## Problem details
Can you reproduce every line beginning at the line that contains "You are a computer-use agent. 992x492 pixels." and ending after the line that contains "pyautogui.click(x=225, y=357)", adjusting each click coordinate by adding -117 to it?

## Supplied records
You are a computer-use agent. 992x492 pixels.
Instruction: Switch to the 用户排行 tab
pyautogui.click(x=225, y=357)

--

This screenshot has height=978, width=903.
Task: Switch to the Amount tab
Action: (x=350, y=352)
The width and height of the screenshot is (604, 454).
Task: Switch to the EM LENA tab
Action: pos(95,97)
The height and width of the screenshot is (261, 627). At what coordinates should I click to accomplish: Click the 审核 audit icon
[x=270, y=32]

## Solved exercise
You are a computer-use agent. 992x492 pixels.
Instruction: Switch to the 用户排行 tab
pyautogui.click(x=108, y=240)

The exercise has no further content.